I WISH MORE theater companies were brave enough to do even occasionally what Portland Playhouse does often and without fanfare. Because, sure, I will sit through yet another beautifully produced but lifeless white people domestic drama trotted out for the bluehairs, but I don't really want to, and I can't in good conscience recommend that you spend money to see a play that could be unfavorably compared to Downton Abbey—I mean, unless that's what you want. If it isn't, I am delighted to report that Portland Playhouse's latest, Mia Chung's You for Me for You, takes that creaky conventional approach, and doesn't even bother turning it on its head—it just blasts off past it into a universe where theater is entertaining and reflects the time in which it's made (and will also probably make you cry).
Chung's play centers on Minhee (Susan Hyon) and Junhee (Khanh Doan), two sisters living under totalitarian rule in North Korea, who've lost family members to the regime and find themselves caught up in a Möbius strip of bureaucracy seeking treatment for Minhee's illness.
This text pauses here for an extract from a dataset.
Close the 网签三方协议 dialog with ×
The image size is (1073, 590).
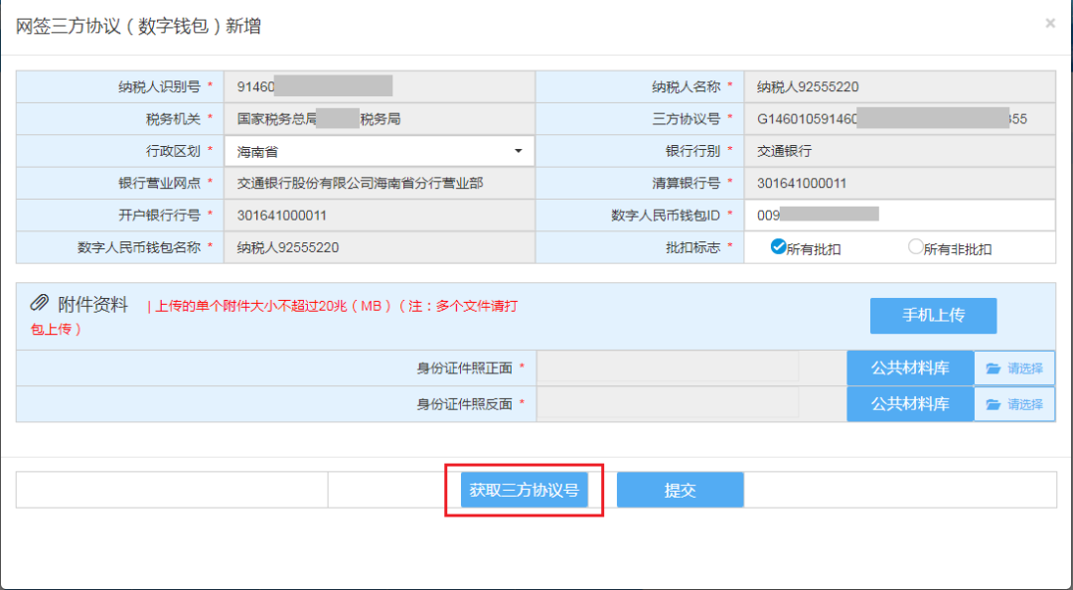[x=1050, y=23]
With help from a smuggler, they plot their escape across the border, but it doesn't go according to plan, and the sisters end up separated, one building her life from scratch in an alienating New York City, and the other caught in a surreal, dreamlike time warp that reflects the all-too-real absurdity of life under a dictatorship. Me for You for Me is a dark play, and it resonates deeply against a geopolitical background of global refugee crises, a nuclear threat in North Korea, and hateful words spewed by one shockingly xenophobic demagogue of a presidential candidate. I can't remember the last time I saw a play simultaneously so inventive and plugged into international politics.
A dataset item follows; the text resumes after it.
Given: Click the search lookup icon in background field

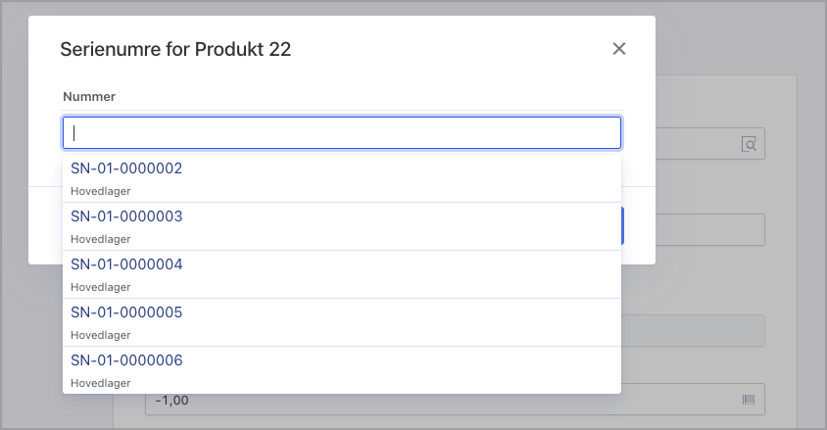Looking at the screenshot, I should point(750,144).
It's also funny. There's a cutting humor to Chung's dialogue, a humanizing edge to her most reactionary characters, and even broadly funny sight gags, as when Minhee briefly becomes a living propaganda poster. Chung's written a play with a political agenda that doesn't abandon nuance. You'll leave feeling challenged and a little smarter than when you came in, which is something I wish I could say more often.